» Given problem:
Rewrite the listing from the line containing "Task: Open the Vendor Bell South dropdown" through the line containing "Action: tap(866, 712)", changing "dropdown" to "drop-down menu" and leaving everything else as it is.

» Recorded information:
————————

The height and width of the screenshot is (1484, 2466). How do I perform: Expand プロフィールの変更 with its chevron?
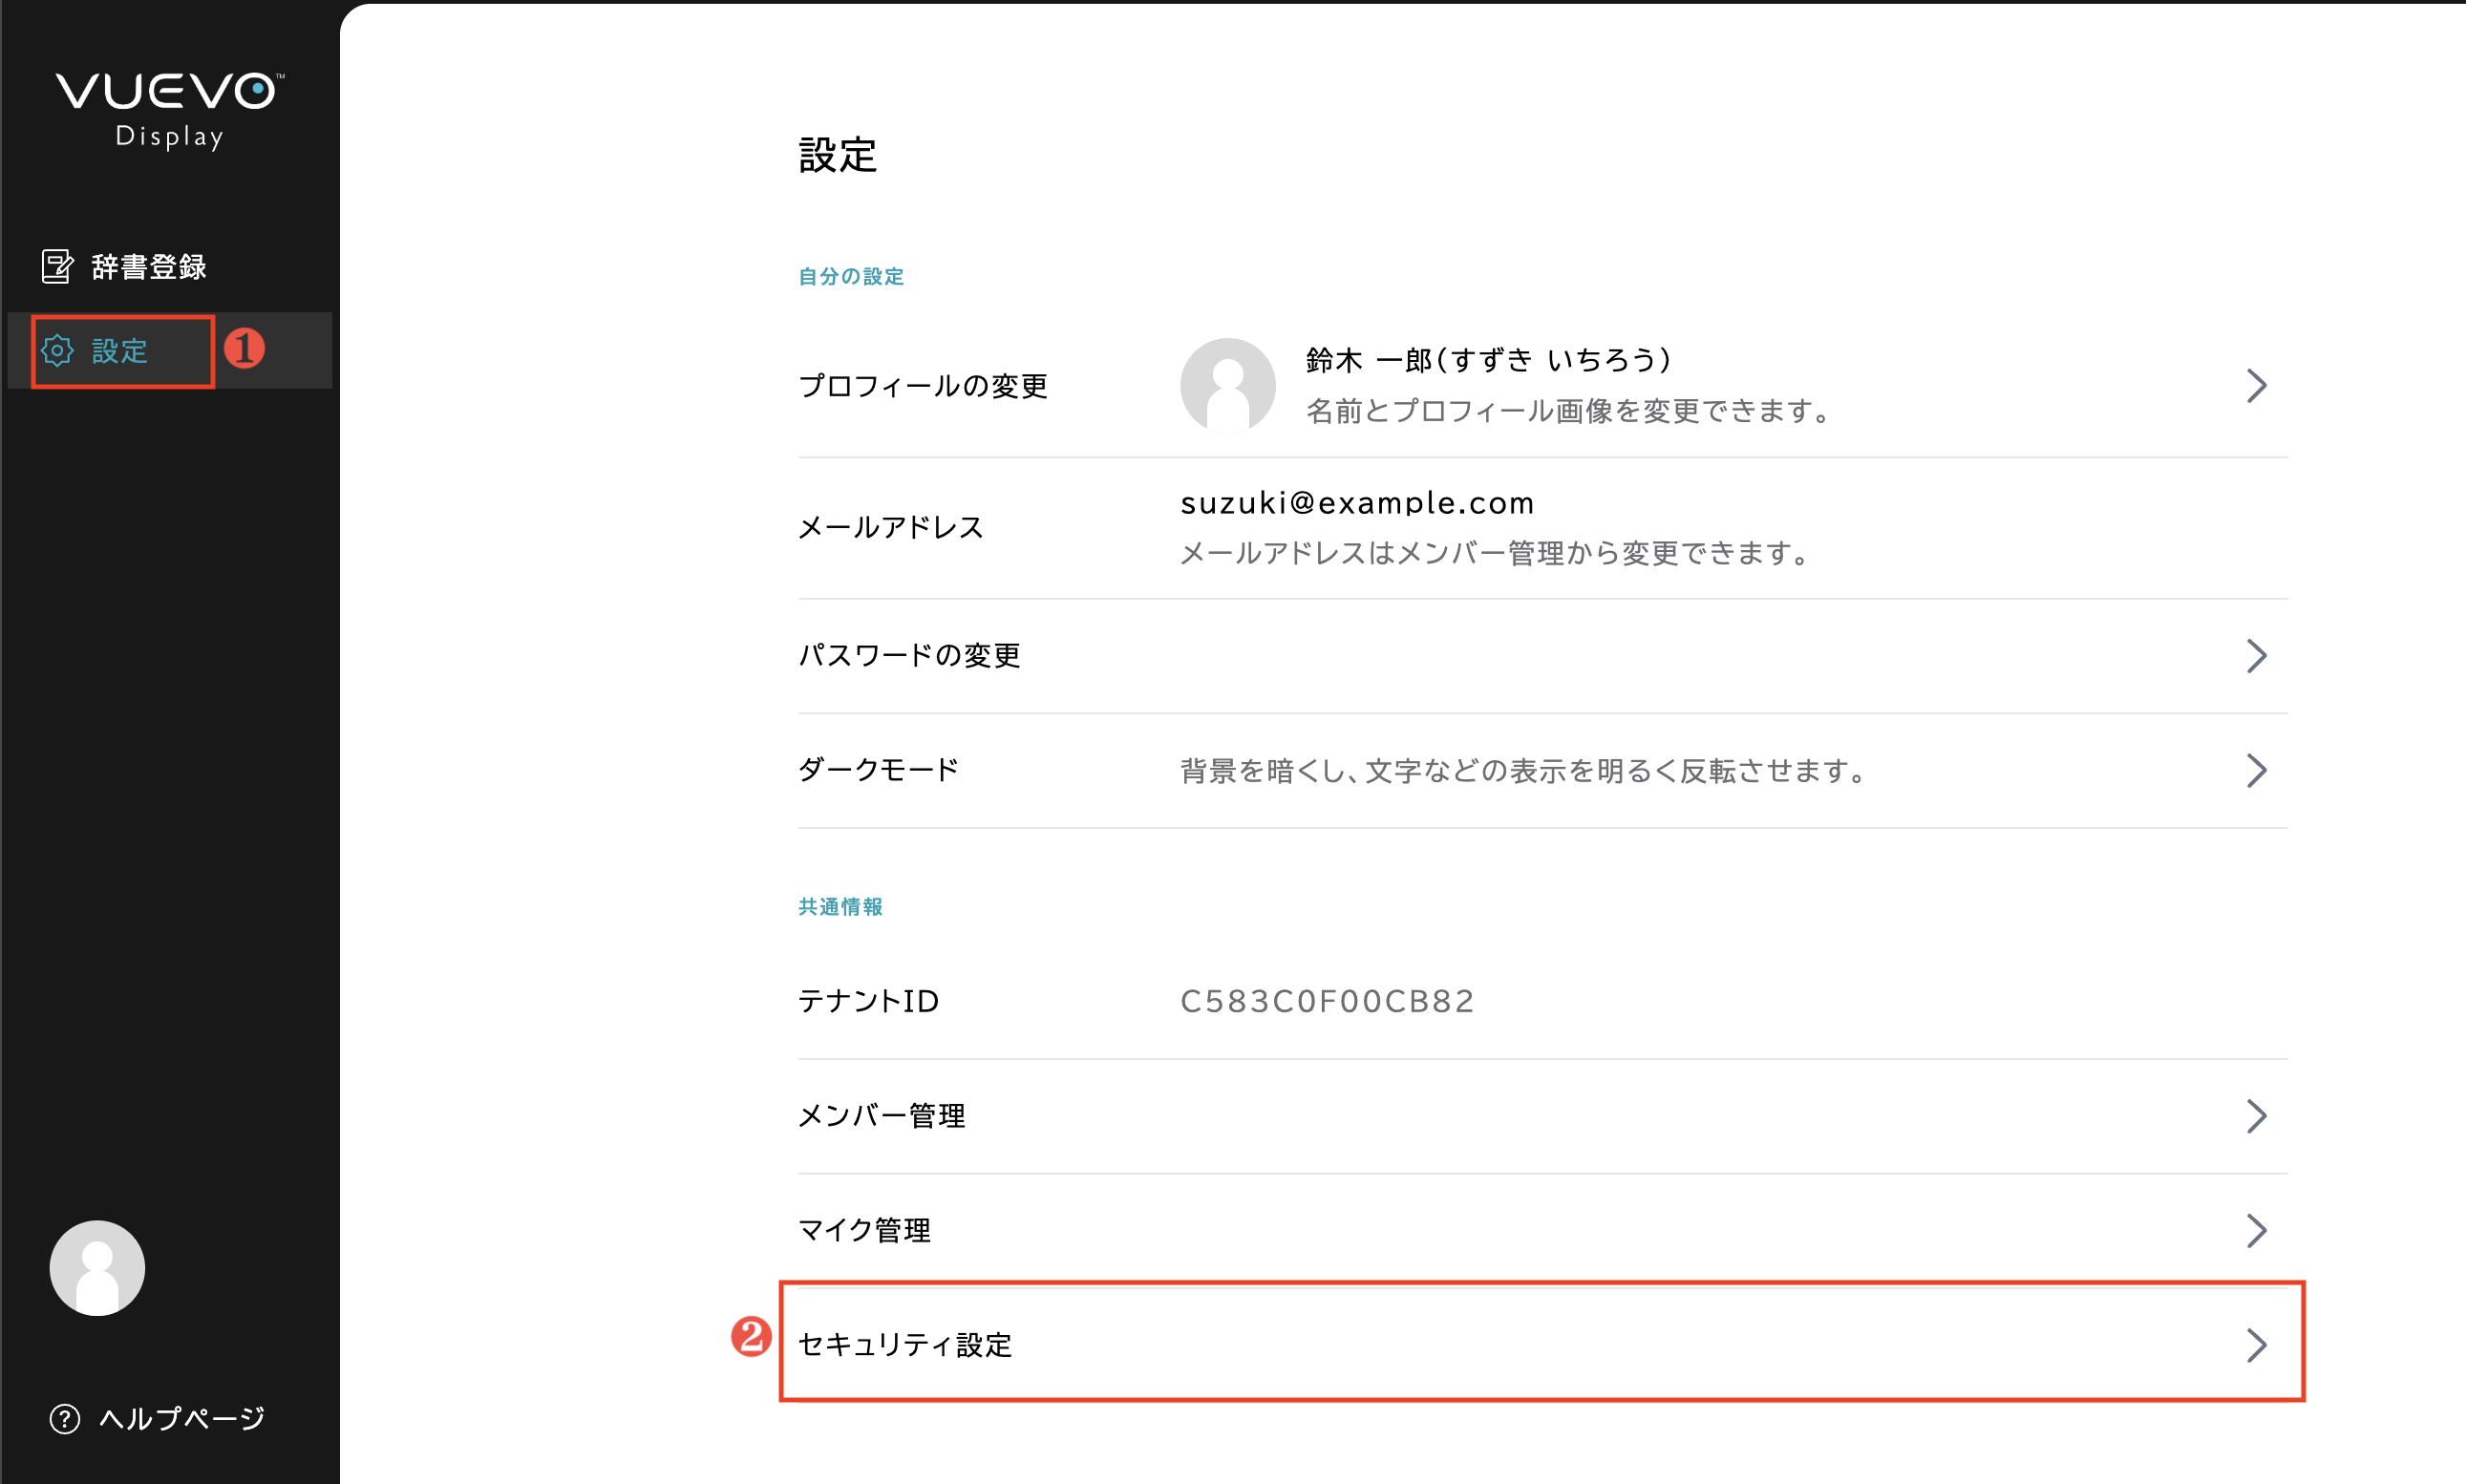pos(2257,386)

————————

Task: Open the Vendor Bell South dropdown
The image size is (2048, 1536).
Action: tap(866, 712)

————————

» Result:
Task: Open the Vendor Bell South drop-down menu
The image size is (2048, 1536).
Action: tap(866, 712)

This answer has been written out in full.